Given the newness of the law and the hundreds of ways in which to be even slightly out of compliance, small businesses are especially ripe targets for litigation. Within Scottsdale, Phoenix, Mesa, Chandler and Gilbert, almost 1,000 lawsuits have been filed against businesses over the past six months. Many of these cases wind up not going to court but instead businesses pay a settlement check to the plaintiffs.
The organization behind the suits, Advocates for Individuals with Disabilities, look for any violation; including parking lot signage, hotels without pool lifts, and bathroom toilet paper dispensers that are hung even an inch below the required height. Partnered with the same couple plaintiffs who in most cases do not even visit the specific facilities, AID has sent tens of thousands of letters to businesses in the valley threatening suit and forcing inspections.
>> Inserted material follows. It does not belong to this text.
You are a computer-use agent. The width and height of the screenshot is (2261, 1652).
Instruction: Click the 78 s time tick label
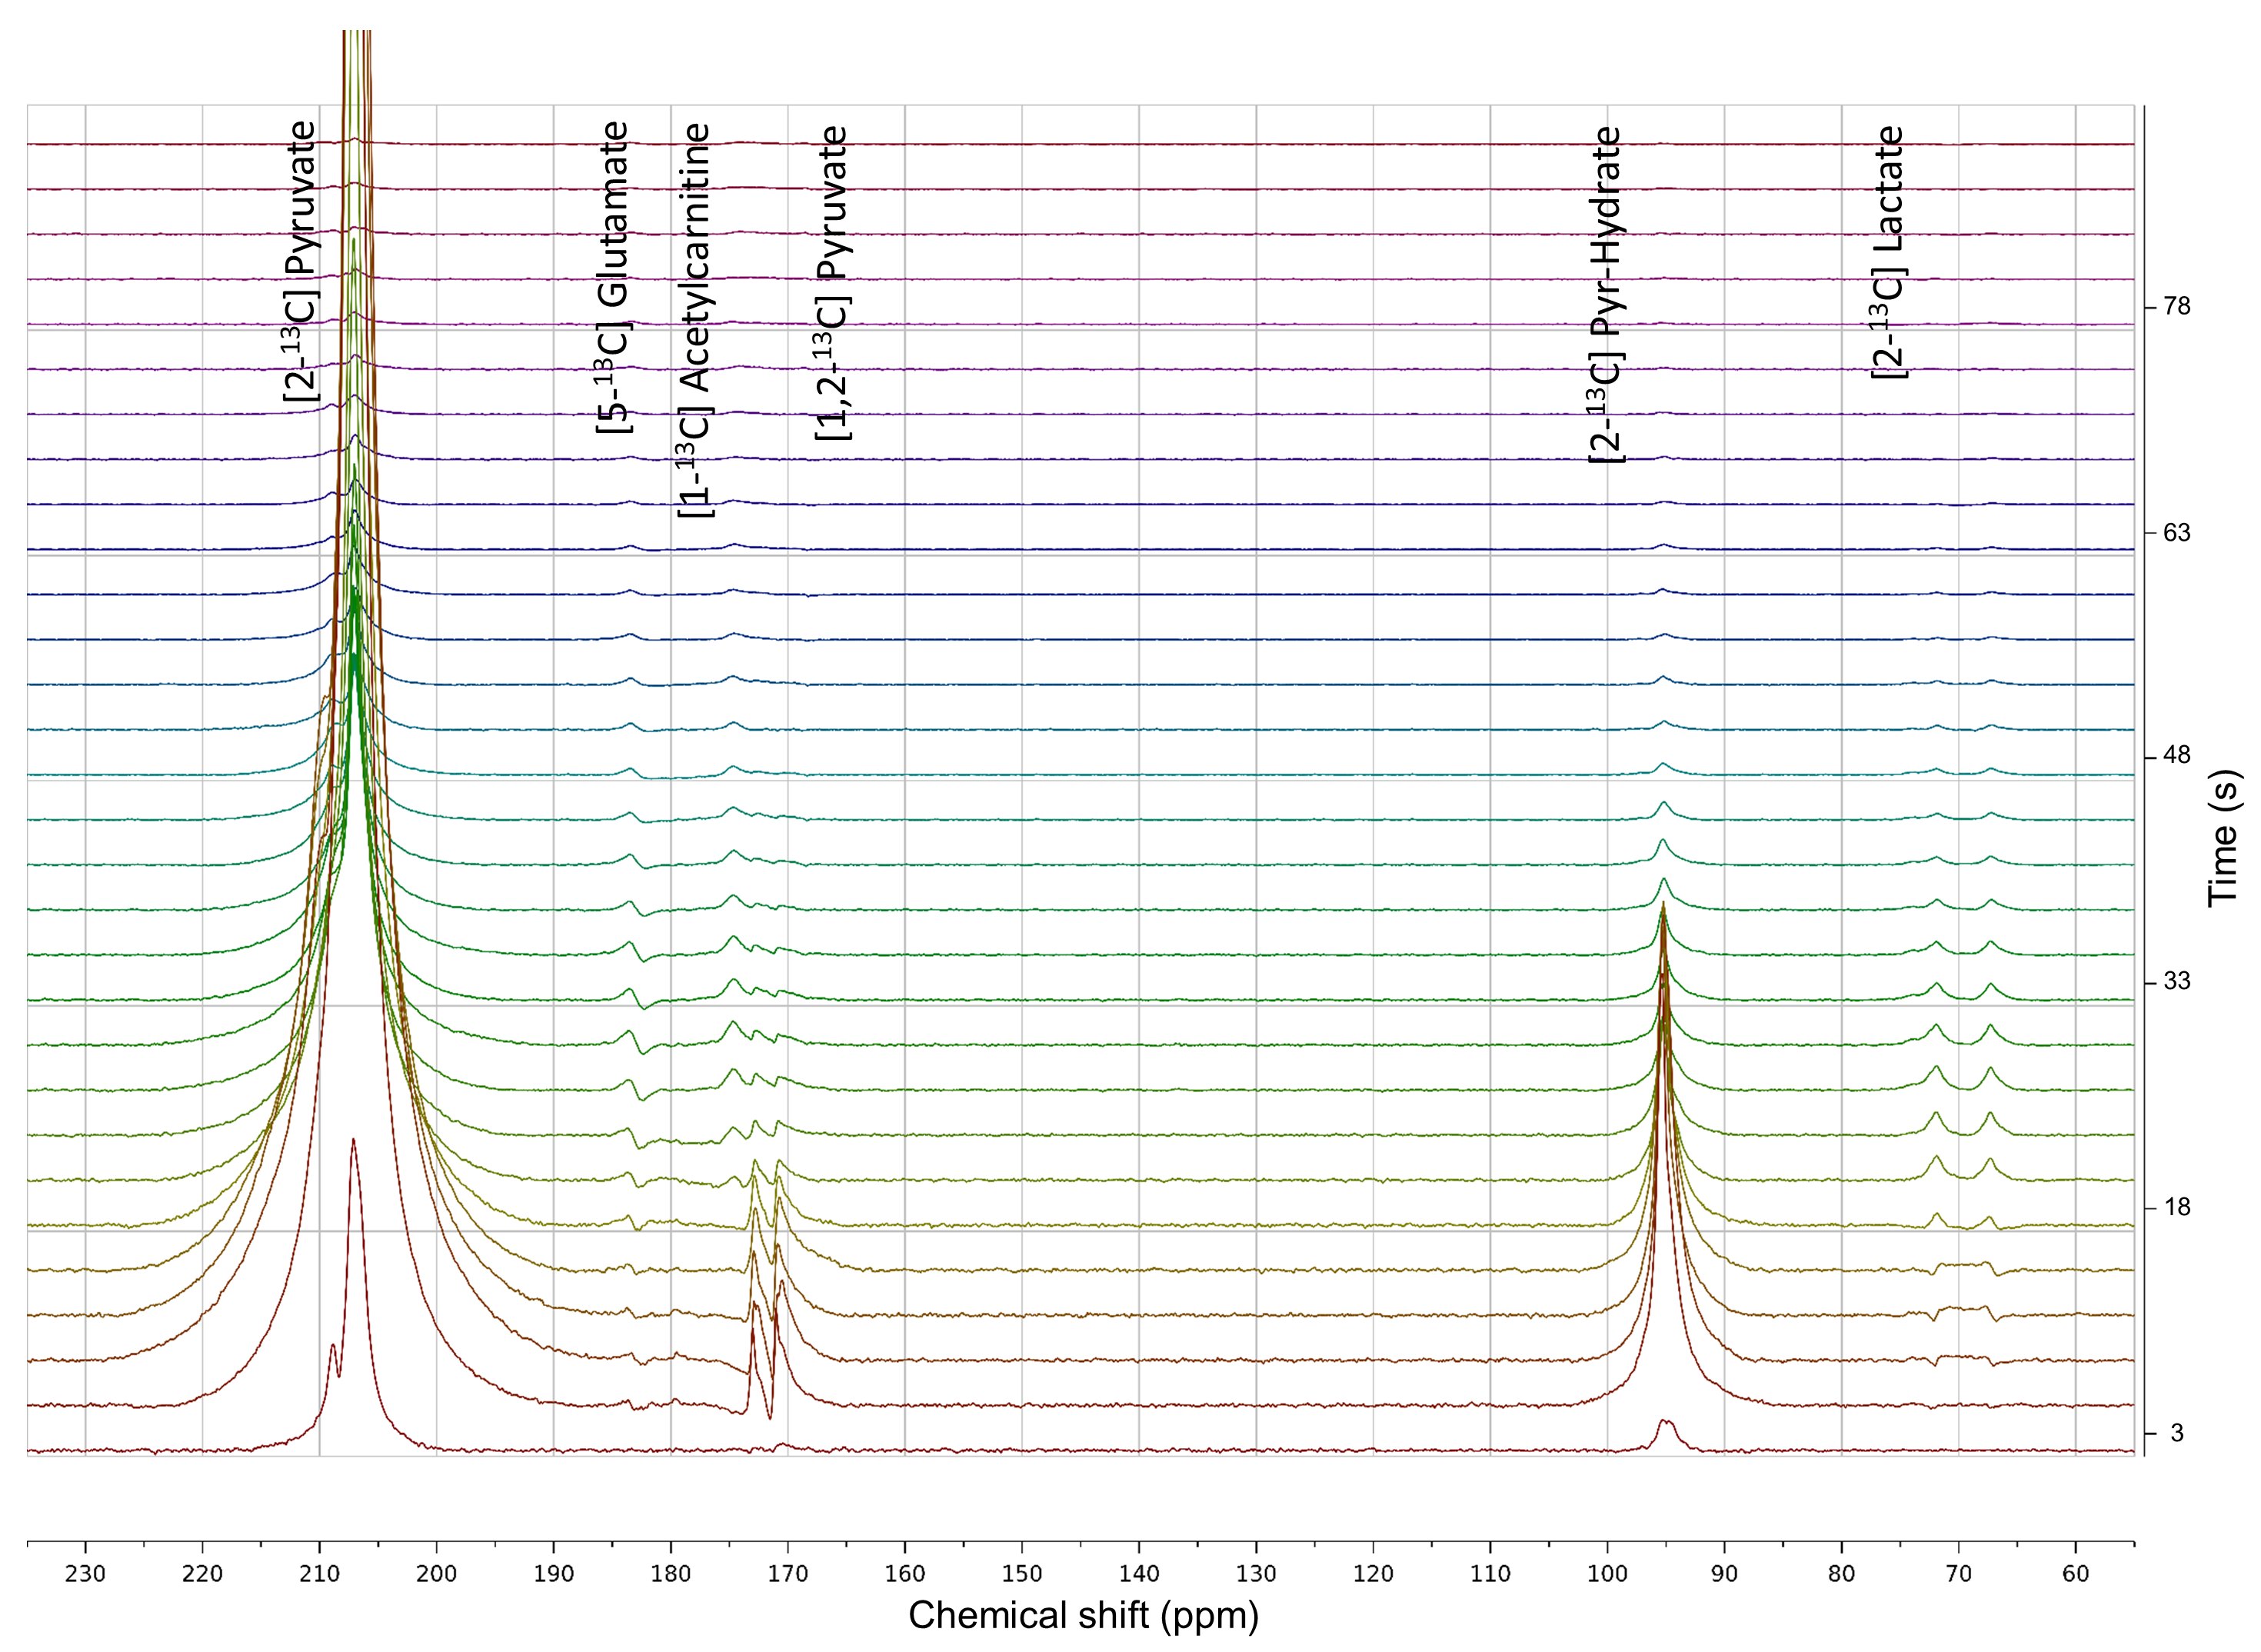click(2176, 307)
This is an ongoing problem and endemic in states such as California that represent a shocking 40 percent of all ADA lawsuits and yet only 12 percent of the nation’s disabled population. California law is especially punitive as it allows every ADA violation, no matter the severity, to be subject to penalty and allows the plaintiff to collect $4,000 in damages plus attorney fees.
California seems to be the hotbed for the country’s trial lawyers’ schemes. This year The American Association for Justice (an organization for trial lawyers) holds their annual convention in Los Angeles where attorneys will plot as to how they can manipulate the legal system to get rich off small and big businesses.
Like so many political and legal plagues of California, these tactics have spilled over into Arizona and now threaten the very livelihood of our small businesses and harm our economy. As evidenced by a series of lawsuits filed by an Arizona woman against over 30 hotels in Coachella Valley at which she seemingly never intended to stay. It is clear these suits are not about compliance as much as they are about trial lawyers getting a quick dollar from as many well-intentioned businesses as possible.
In an effort to curb this litigious abuse, a Republican United States Representative from California Ken Calvert, has sponsored federal legislation to give businesses 120 days to correct any ADA violation before a lawsuit may be filed. This would put the onus on the person who claims to be aggrieved to notify the business of the specific violations and allow the business time to respond, investigate, and if required comply.
If passed, this legislation would mirror the ADA guidelines for employment opportunity. Currently, businesses are encouraged to have a dialogue with persons with disabilities who are either interviewing or employed with the business, in order to make reasonable and necessary accommodations. This is a civil approach that promotes an equal and fair work environment while affording businesses time, predictability, and a way to curb excessive costs. The “ACCESS” legislation is a common sense approach that respects the business owners’ rights, honors the spirit of the law and improves accessibility, and discourages the frivolous congestion of our states’ courts.